Around the world, millions of adults are unable to read or write, and therefore fall prey to the extremely confusing jargon of lengthy legal documents. India has the highest adult illiteracy rate in the world. According to the latest report published by UNESCO, there are 287 million illiterate adults in India—37 percent of the illiterate population in the entire world. Farmers, manual laborers, and the people below the poverty line don't have access to education, therefore do not understand the legal terms and even can't understand the language of the document which are generally in English, and fall trap to financial debts in many cases. Therefore, we present to you Saaransh
What it does 🙌
We built an easy-to-use web app that summarizes the lengthy legal documents into easy-to-understand terms and then converts them to the local language of the individual so that he/she is completely aware of what they are signing for by simpy uploading/taking a picture of the document.

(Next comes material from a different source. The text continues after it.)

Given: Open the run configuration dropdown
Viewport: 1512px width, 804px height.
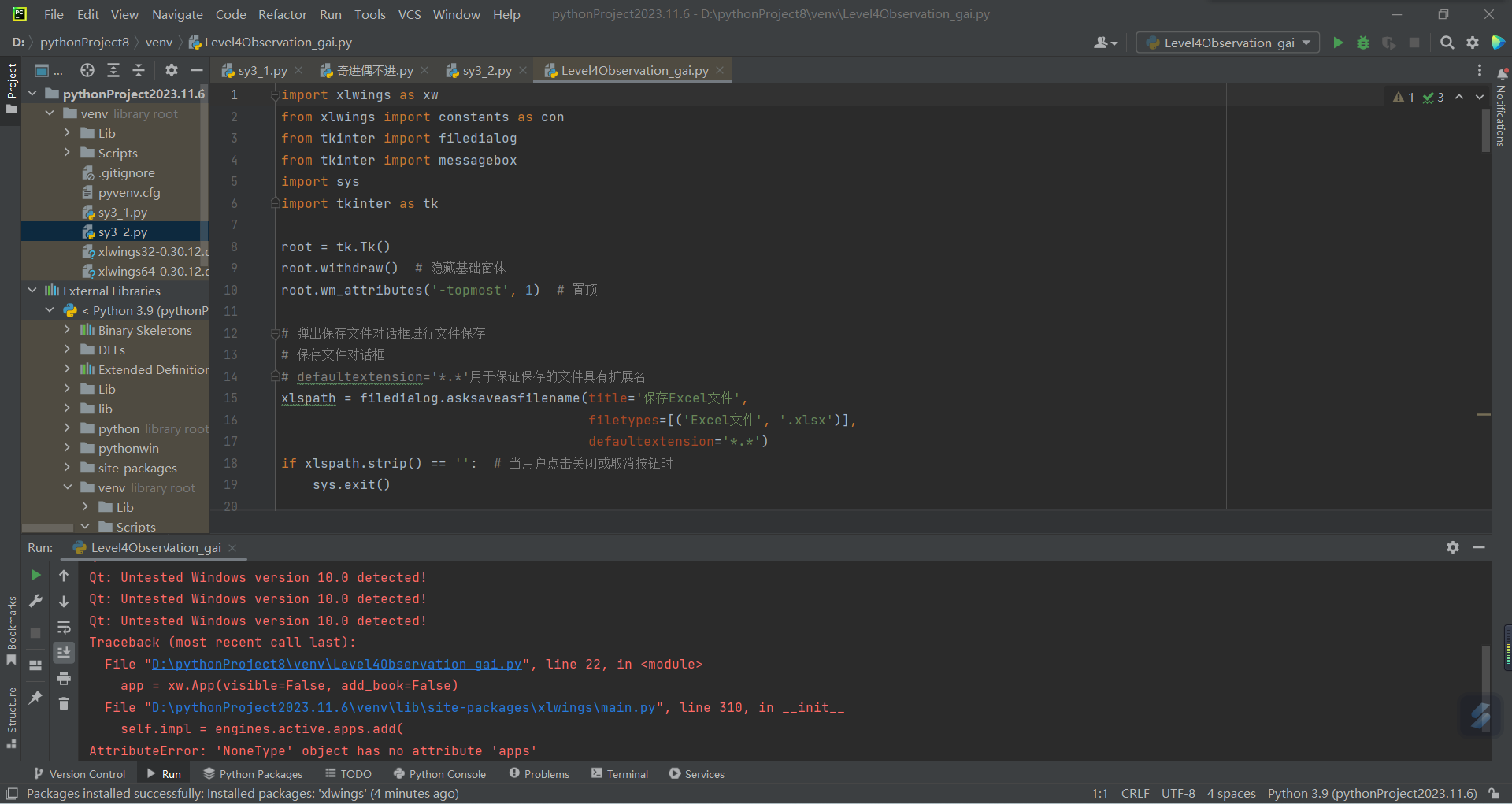Looking at the screenshot, I should click(x=1228, y=43).

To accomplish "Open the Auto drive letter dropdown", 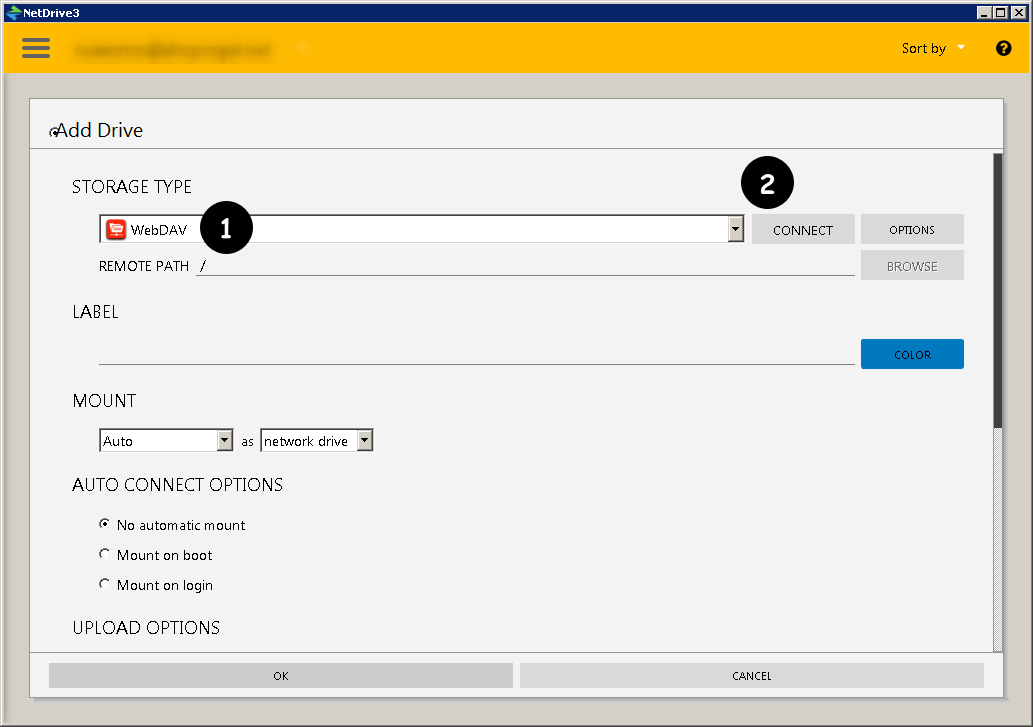I will coord(225,441).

The app works like this: The users can submit the documents they want to understand and the app uses an API to process the document and gives the user back a simplified and summarised document in their regional language.
This supplies the user with a much easier-to-understand document with which they can understand the broader terms of the document and can make a decision whether they should go ahead with the agreements or not.
- Summarise the lengthy and confusing legal documents into concise easy-to-understand bullet points.
- Creating an OCR system to enable users to directly upload images of the document and get the summary.
- Convert the summary to regional Language.
- Create a sentiment analysis of the document to detect any unfair or fraudulent terms.
- Create a mobile-friendly application for the same
How we built it 💡
- The website UI/UX will be designed using Figma and then developed with Next.js, The React Framework, and Tailwind CSS for UI, Tensorflow.js, Python, and GCP API to translate the summary to the regional language.
- We’ll use the open-source framework of Hugging Face to create the document summarizer using Natural Language Processing.
- We used OCR Tesseract.js to implement the text recognition feature.
- We will implement the Web App using cutting-edge web technologies like NextJs as React framework, nextAuth for handling auth, and Tailwind CSS for rapid prototyping.
There is no existing software to create accurate summarization text with translation features. Adapting from the different research papers on legal document summarization, we are adding 2 novel features on translating the summary to regional languages and text to voice conversion for better understanding.
Future Aspects ✔
➡ Improving the NLP Model to create the summary more precisely.
➡ Create a mobile application for the same.
➡ Adding more regional languages and adding text-to-speech for the summarized text.
Help File 💻
- Clone the repository to your local directory
Node.js required in runtime
Start the live-server
npm run dev
Voilla the site is up and running on your PC.
Ctrl + C to stop the live-server!!
Tech Stack ⚙
- Tailwind CSS
- Hugging Face
- LibreTranslate API
- OCR Tesseract.js
- Web Browser API
- Google API
- Deployed on Vercel